▶ **Exercise**
Reproduce precisely the lines of the listing below, starting with the line that contains "Task: Insert a link using the chain icon" and stopping after the line that contains "This screenshot has height=800, width=1280."; include nothing else.

---- Data shown

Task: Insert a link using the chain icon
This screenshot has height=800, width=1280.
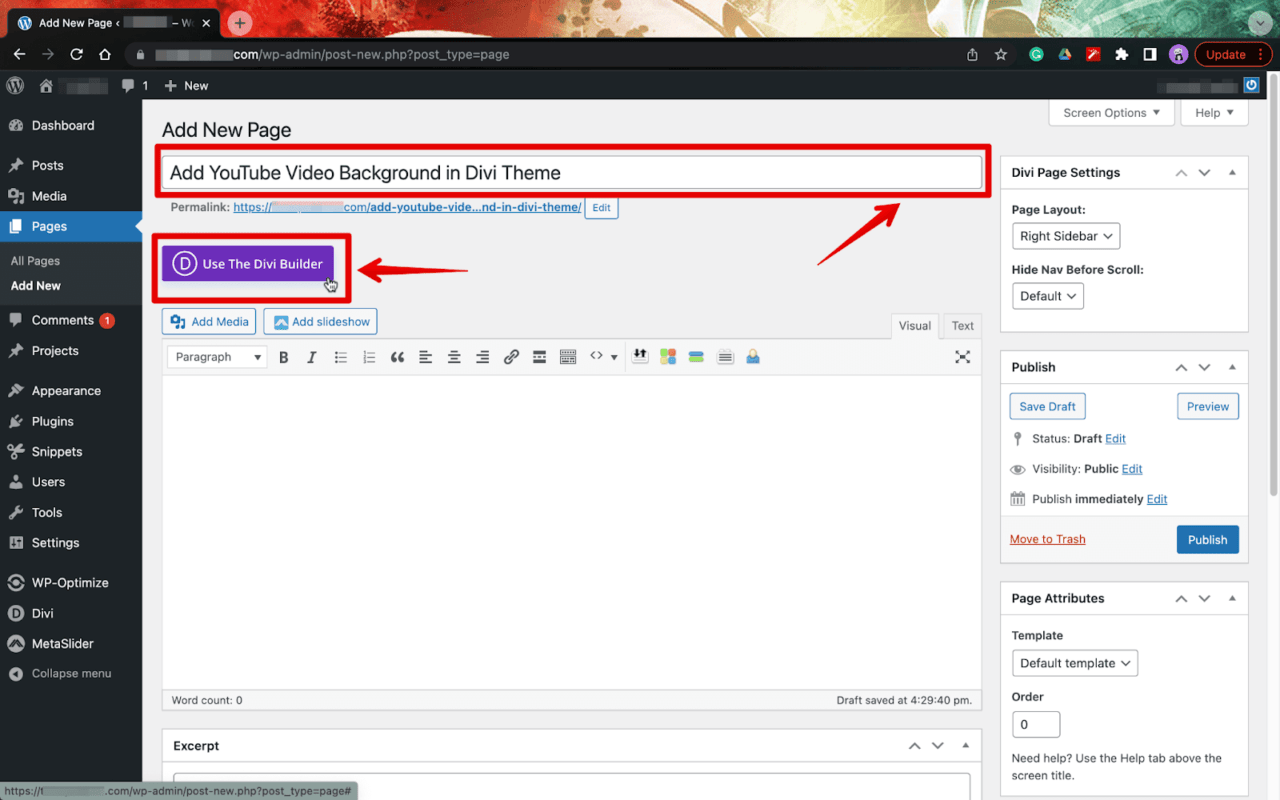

--------
---- Data shown

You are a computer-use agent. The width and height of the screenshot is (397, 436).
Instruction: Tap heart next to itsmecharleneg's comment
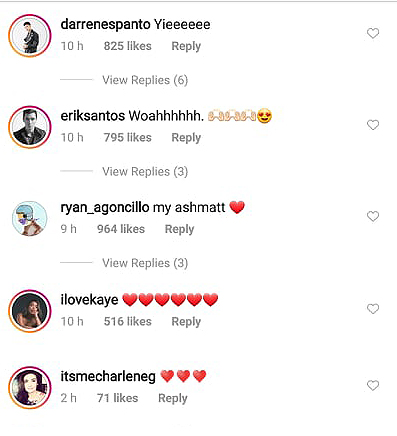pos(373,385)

--------
---- Data shown

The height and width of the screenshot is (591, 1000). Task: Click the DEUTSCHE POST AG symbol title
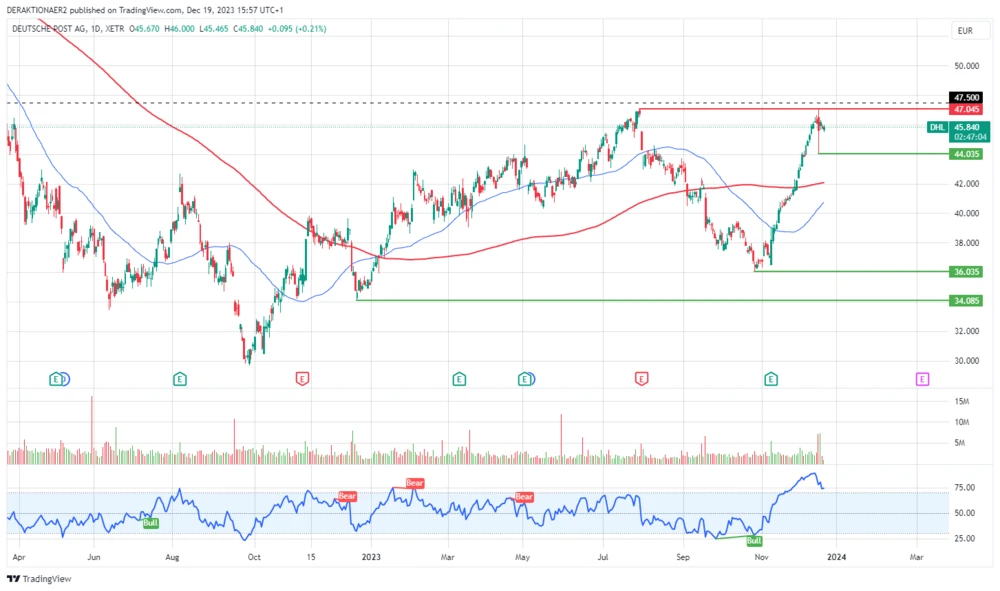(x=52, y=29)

--------

▶ **Output**
Task: Insert a link using the chain icon
This screenshot has height=800, width=1280.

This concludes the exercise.